5.2.2 Bestaande dakopbouwen

Bestaande dakopbouwen die op basis van een geldige (bouw/omgevings)vergunning zijn opgericht op het moment van vaststelling van dit bestemmingsplan mogen worden gehandhaafd en, indien nodig, opnieuw worden opgericht. Dit betekent dat de reeds legaal aanwezige dakopbouwen ten tijde van de vaststelling van dit bestemmingsplan worden aangemerkt als overeenkomstig met het bestemmingsplan 't Ven Hondsberg.

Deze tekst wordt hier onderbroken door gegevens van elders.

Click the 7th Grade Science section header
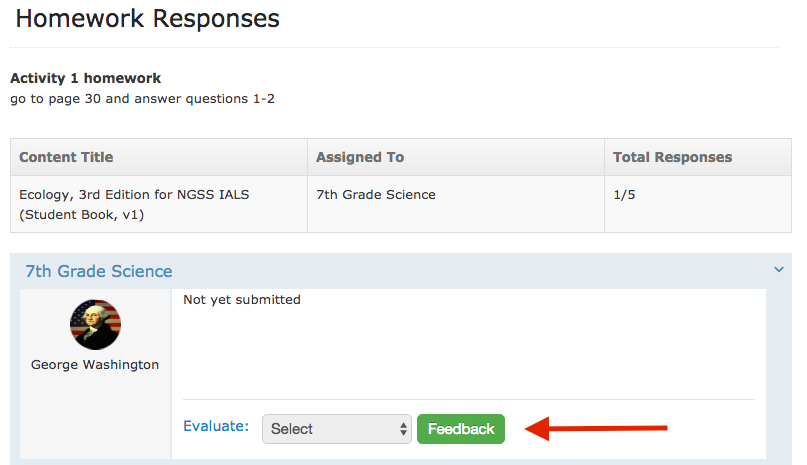This screenshot has width=807, height=465. [99, 271]
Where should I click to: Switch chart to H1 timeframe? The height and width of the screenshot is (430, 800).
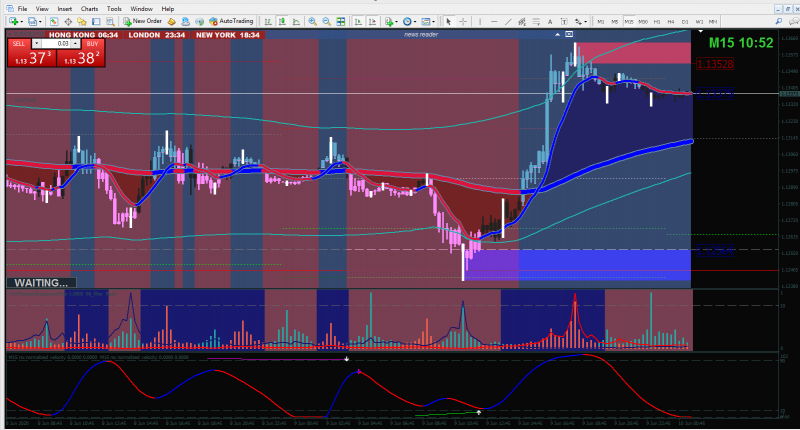coord(657,21)
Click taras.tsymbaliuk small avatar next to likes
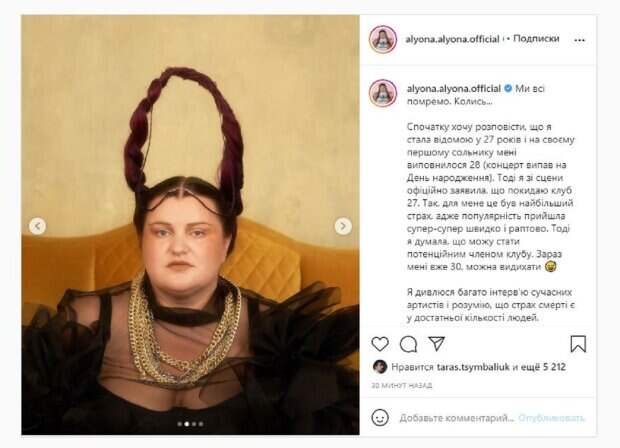The height and width of the screenshot is (448, 620). pyautogui.click(x=380, y=367)
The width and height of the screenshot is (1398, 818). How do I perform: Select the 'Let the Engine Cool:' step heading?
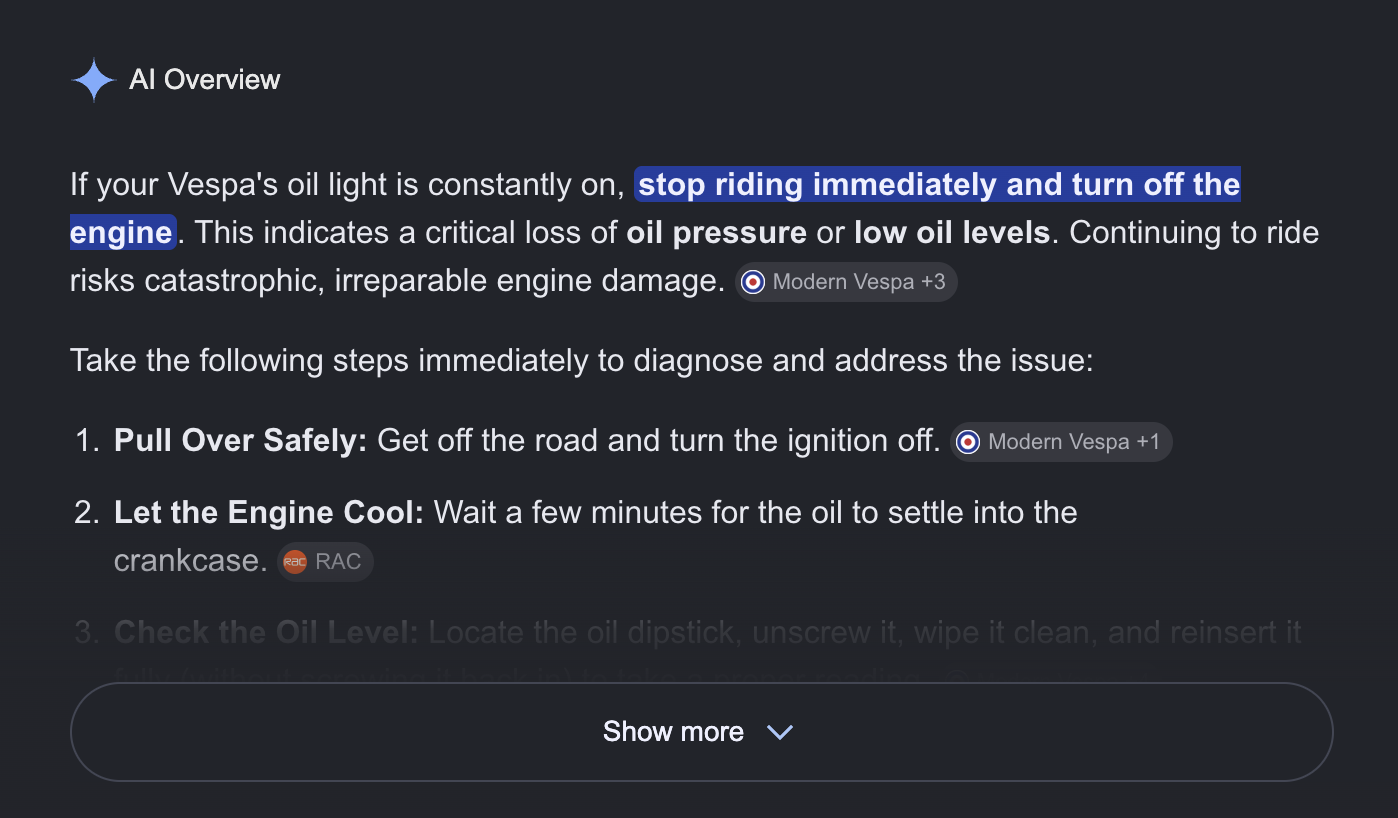[269, 513]
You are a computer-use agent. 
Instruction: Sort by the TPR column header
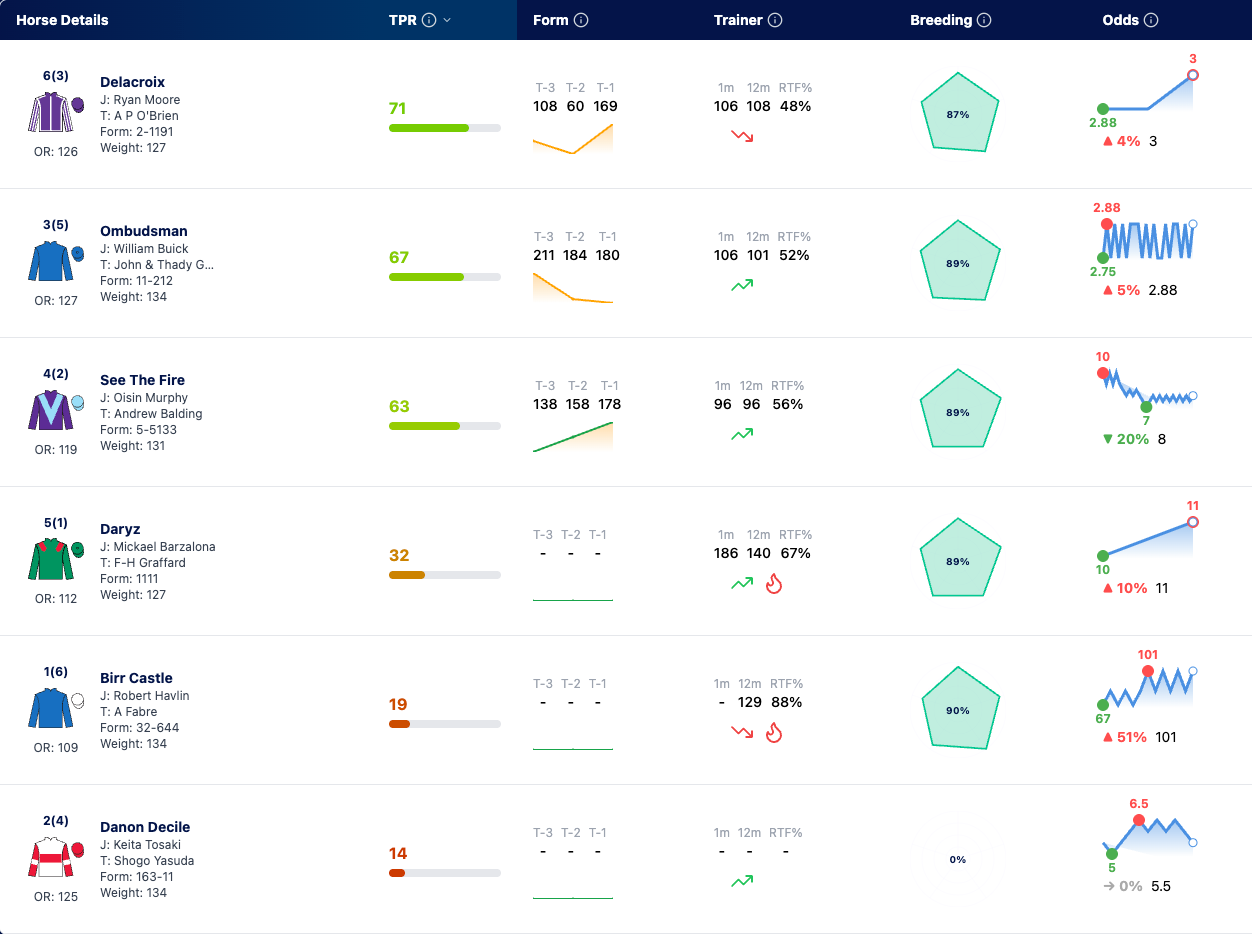404,20
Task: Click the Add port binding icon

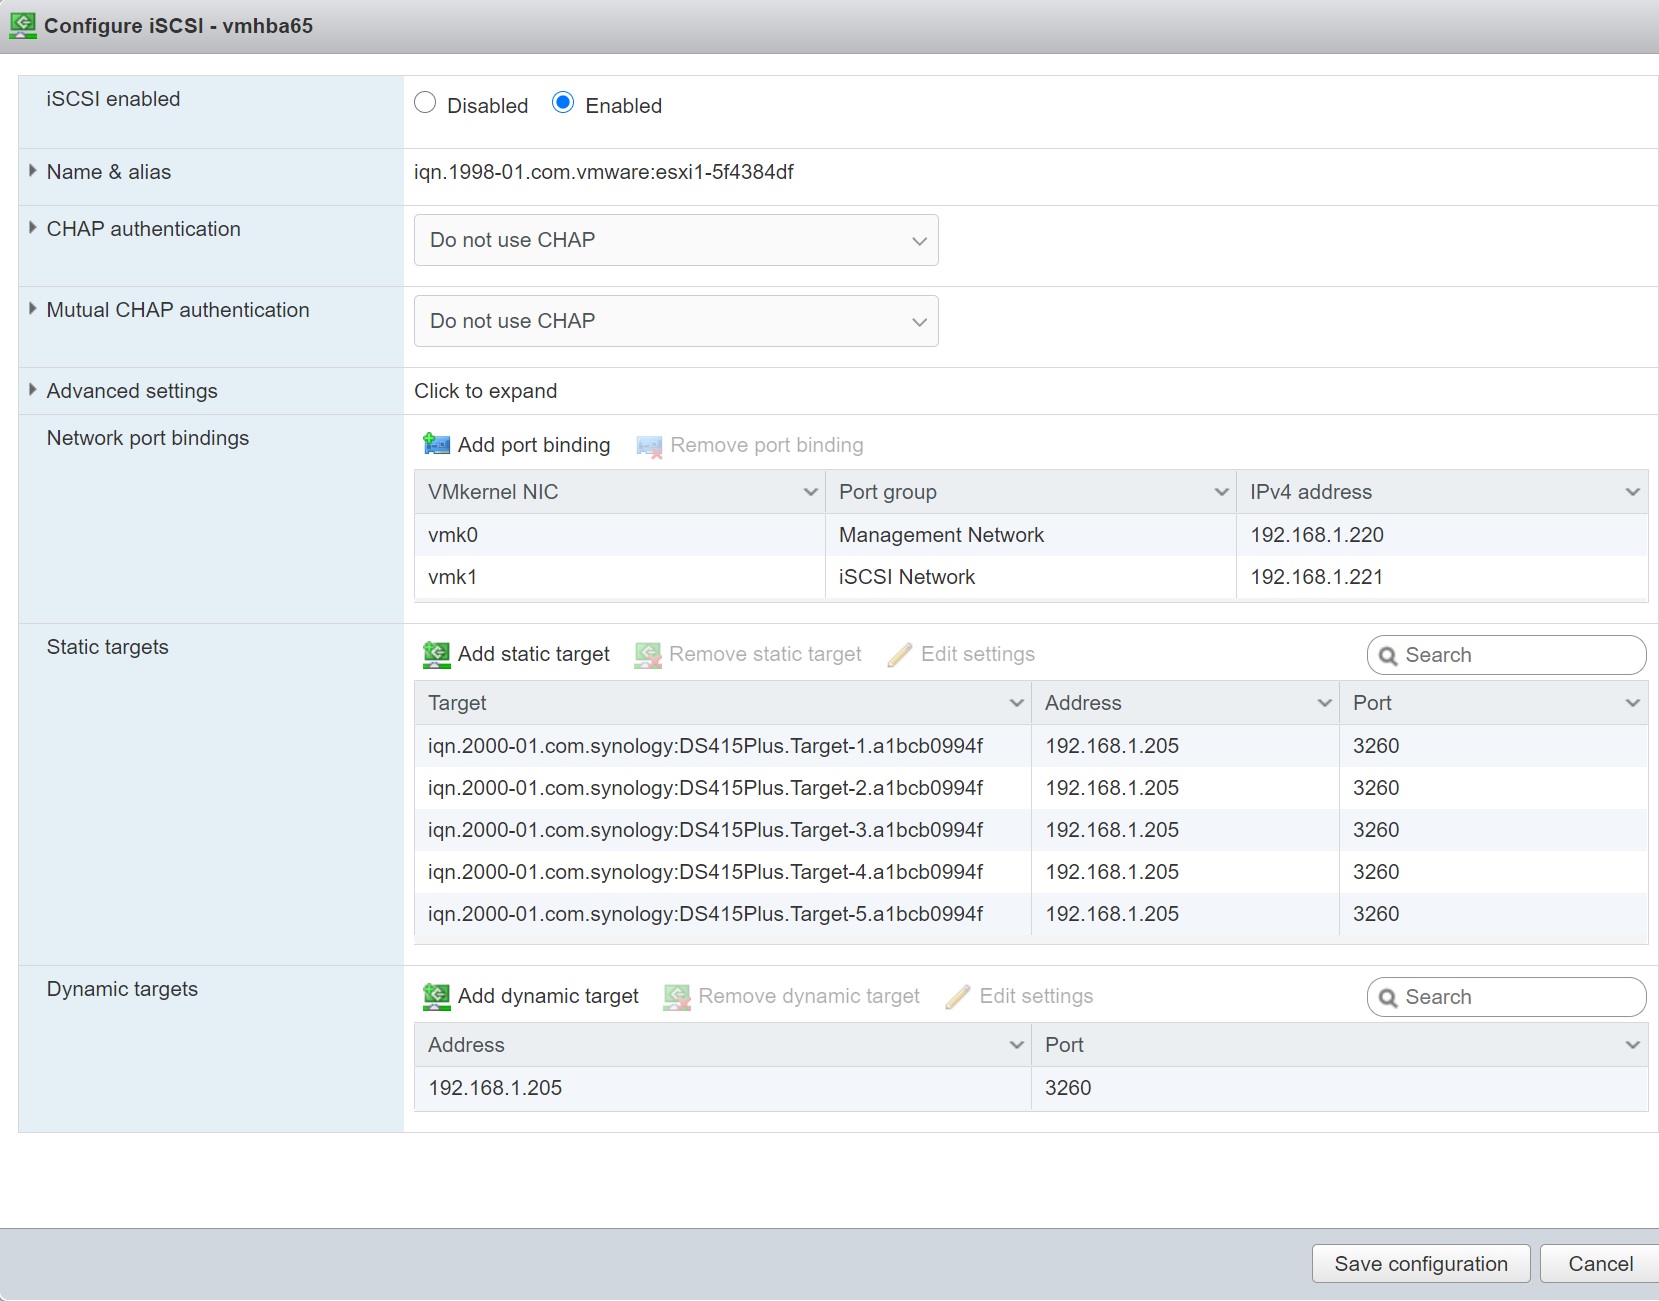Action: 437,444
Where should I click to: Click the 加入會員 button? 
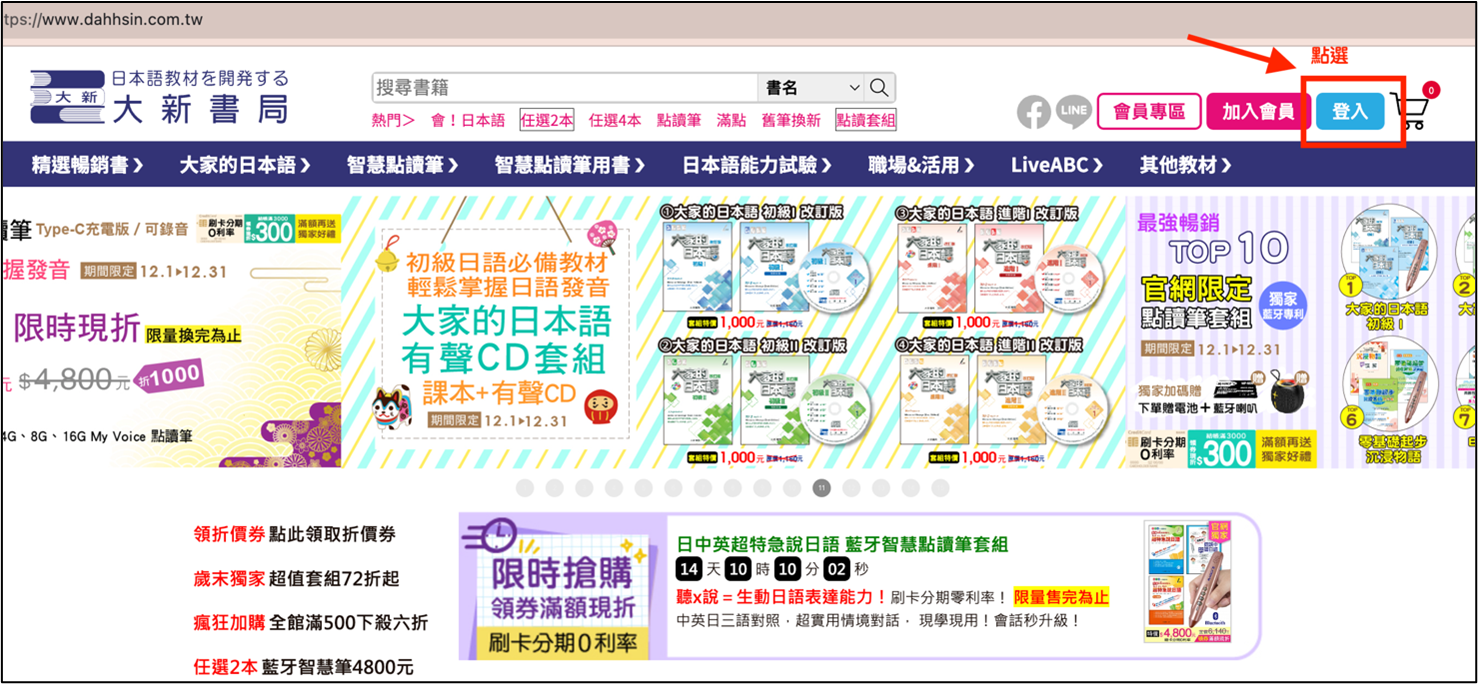1257,112
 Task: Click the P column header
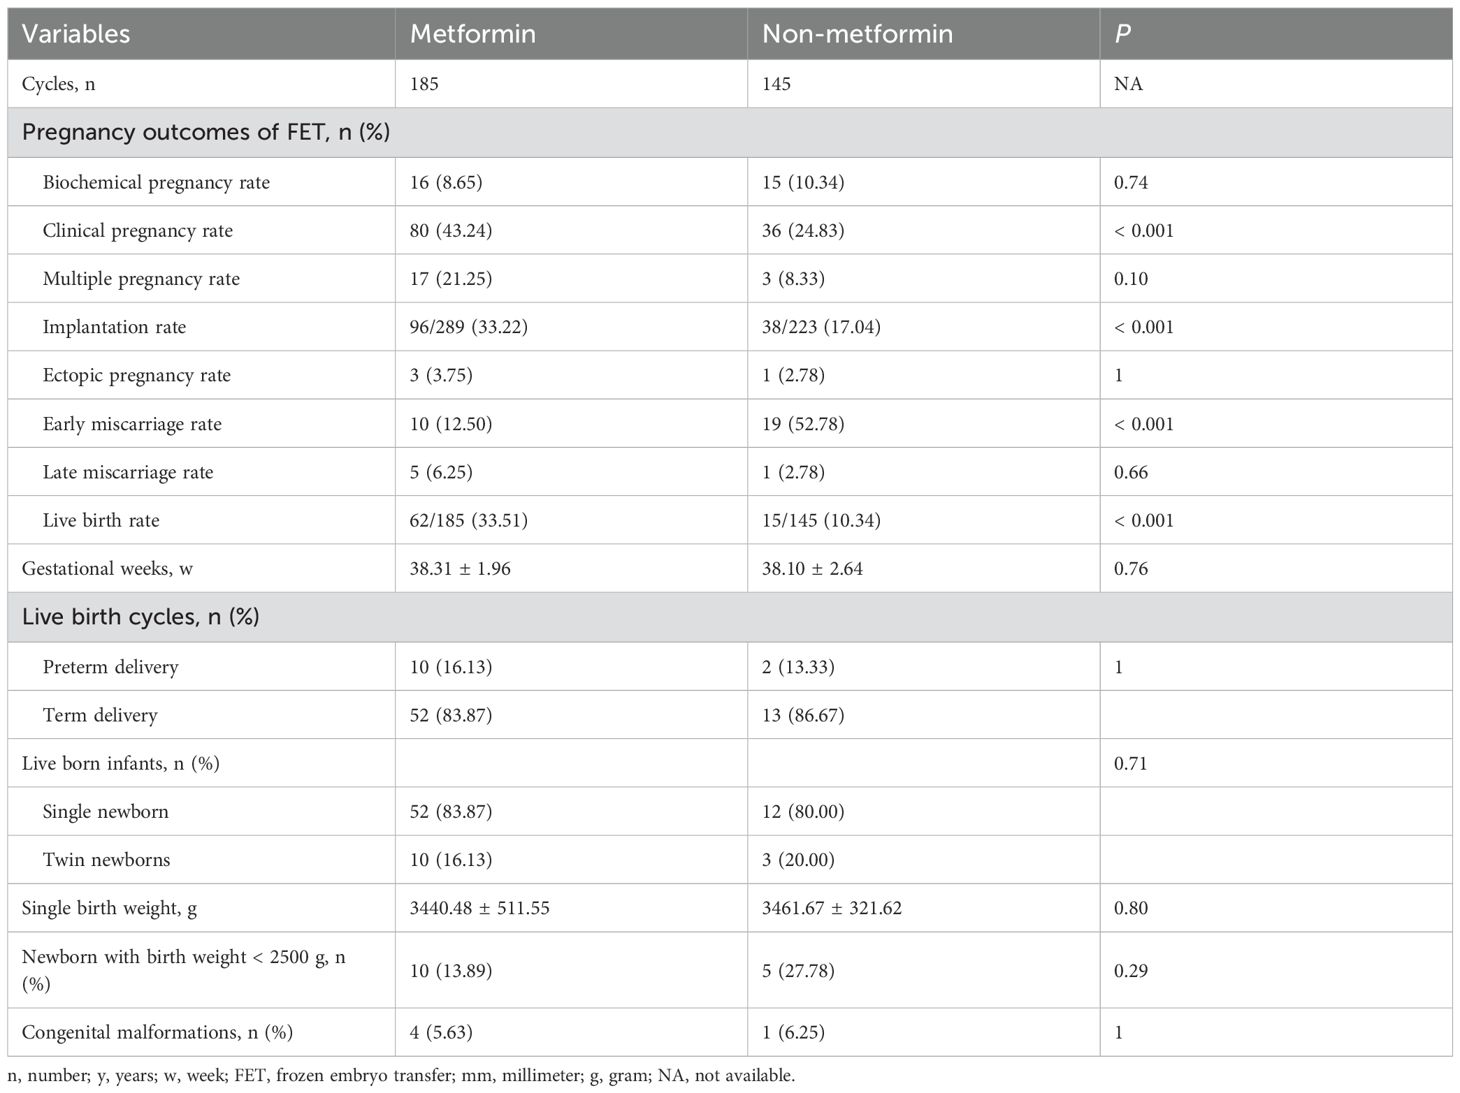tap(1122, 34)
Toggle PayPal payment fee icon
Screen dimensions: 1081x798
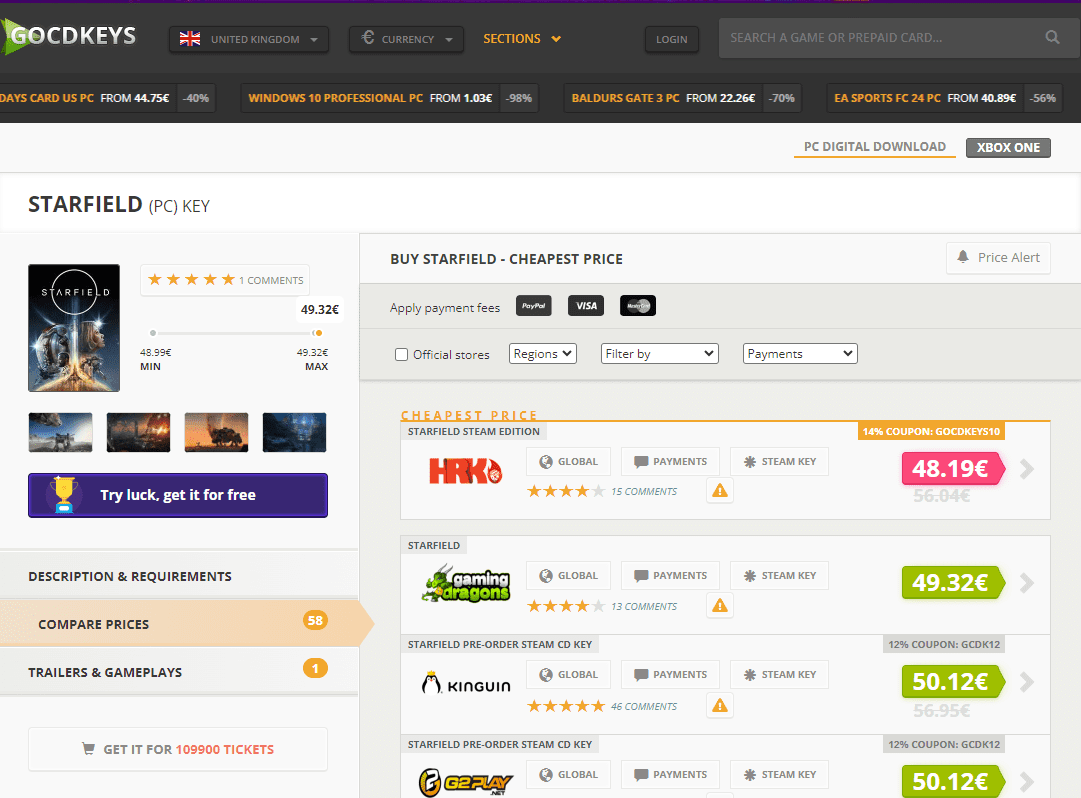[534, 306]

5.2.3 Verschil tussen dakopbouw en dakkappel

Behalve dakopbouwen hebben ook dakkapellen tot gevolg dat het oorspronkelijk dakvlak wordt aangetast. Toch zijn er een paar verschillen tussen dakopbouwen en dakkapellen, waardoor dakopbouwen niet als dakkapel kunnen worden aangemerkt:

  • Een dakopbouw is per definitie voorzien van een kap, terwijl dakkapellen kunnen zijn voorzien van een plat dak.
  • Een dakopbouw heeft een kap die evenwijdig of nagenoeg evenwijdig is aan het oorspronkelijke dakvlak, terwijl een dakkapel dit niet heeft.
  • Doordat een dakopbouw een kap heeft die evenwijdig of nagenoeg evenwijdig is aan het oorspronkelijke dakvlak, wordt bij de realisatie van een dakopbouw de nokhoogte van de woning verhoogd. Bij de realisatie van een dakkapel verandert de nokhoogte van de woning niet.